Published online by Cambridge University Press: 18 December 2021
Critical ethical questions about the very first CRISPR clinical trial in the United States were being debated on the NIH campus the same week as my gene-editing course. During lunch and coffee breaks, I went to watch a committee of experts evaluate a proposal for a research project that aimed to cure cancer. Eleven distinguished scientists, doctors, and ethicists were seated around a large rectangular table as professional staffmembers in neckties and suits fiddled with AV equipment and took notes on laptops in the back of the room.
A handful of onlookers from biotech companies and government agencies sipped coffee from takeaway cups as Dr.
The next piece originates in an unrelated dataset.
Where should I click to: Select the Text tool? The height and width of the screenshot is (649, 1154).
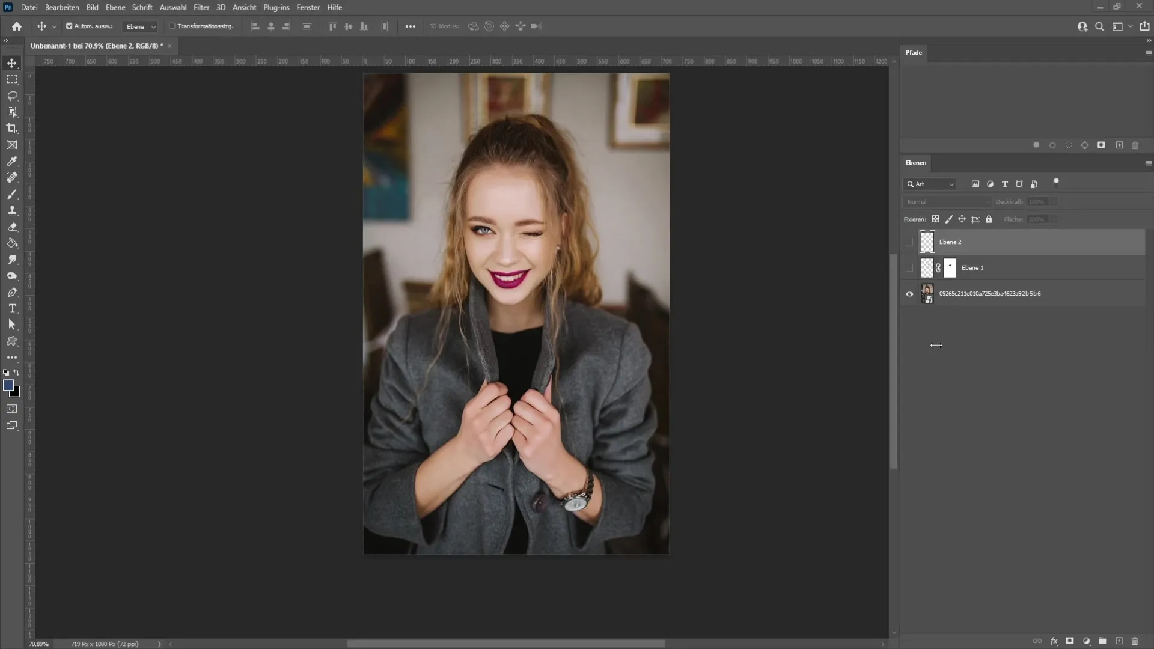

Richard Whitley, the acting committee chairman, called the proceedings to order: “We have been at this now for forty years, and it is our responsibility to continually update the guidelines to make sure that they are contemporary with current procedures. Today is a landmark.” It was June 21, 2016, and the committee would decide if CRISPR should be ushered into the clinic.
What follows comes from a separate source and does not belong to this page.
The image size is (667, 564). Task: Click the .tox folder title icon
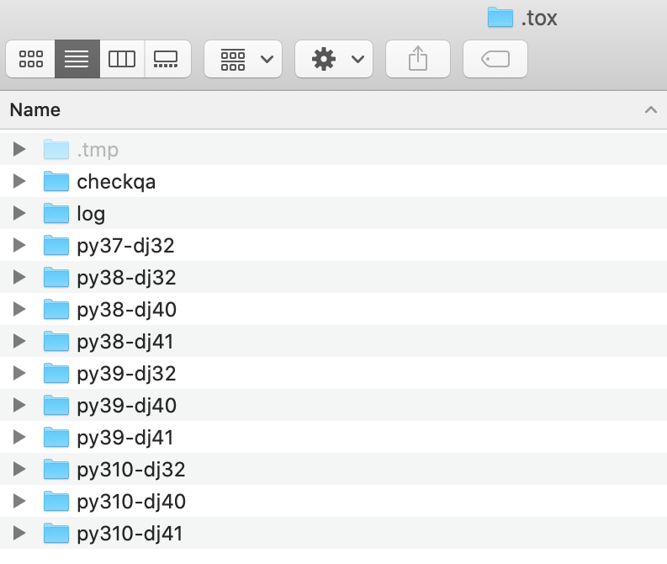coord(500,18)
Formed in 1975, the Recombinant DNA Advisory Committee (RAC, pronounced “rack”) had a venerable history. Early on, scientific experts addressed concerns about ecological, health, and safety issues related to all genetically engineered organisms. Over the years, the RAC's mission narrowed. Scrutiny of modified microbes, plants, and animals was no longer part of the committee's mandate. They began to focus on gene therapies in humans.
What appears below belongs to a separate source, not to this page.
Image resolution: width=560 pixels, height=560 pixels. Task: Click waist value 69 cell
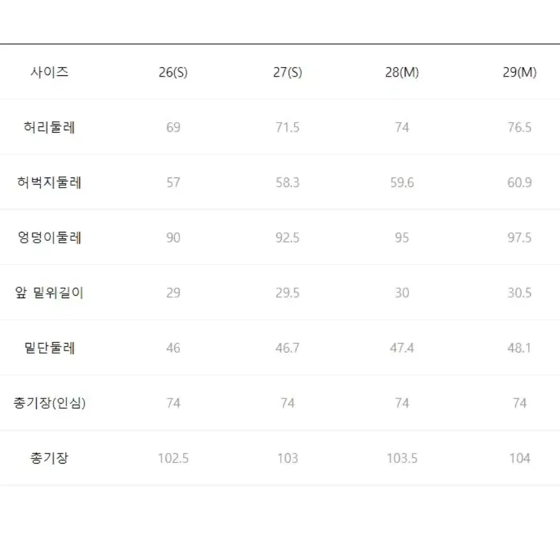click(x=173, y=128)
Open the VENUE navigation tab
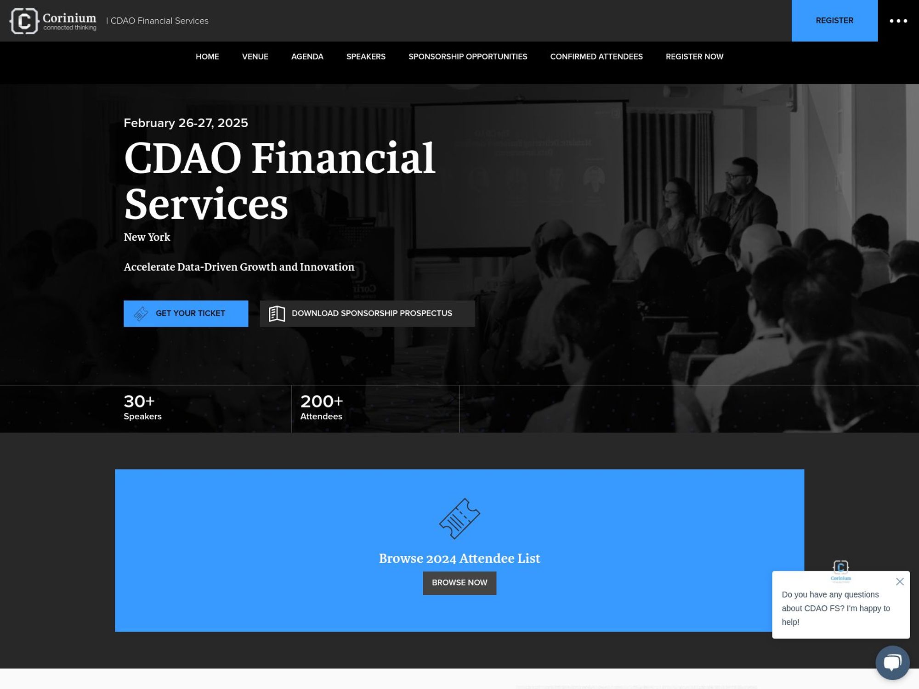The height and width of the screenshot is (689, 919). click(255, 56)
Gene therapy experiments began with live human patients in 1990, when a synthetic virus was designed to target a rare immunological disease. The therapy did not work, but the virus seemed safe enough. More than 4,000 people had their DNA modified in gene therapy experiments over the next decade. Viruses—derived from herpes, pox, and HIV—were used to infect patients’ cells with artificial genes designed by scientists. Some of the experiments went awry. Jesse Gelsinger, a relatively healthy eighteen-year-old with a rare genetic condition, died during a gene therapy experiment at the University of Pennsylvania in 1999. After this accident, the RAC applied the brakes. In recent years, a trickle of new experiments had started to make it through the pipeline. If this CRISPR experiment was approved, the trickle could turn into a flood.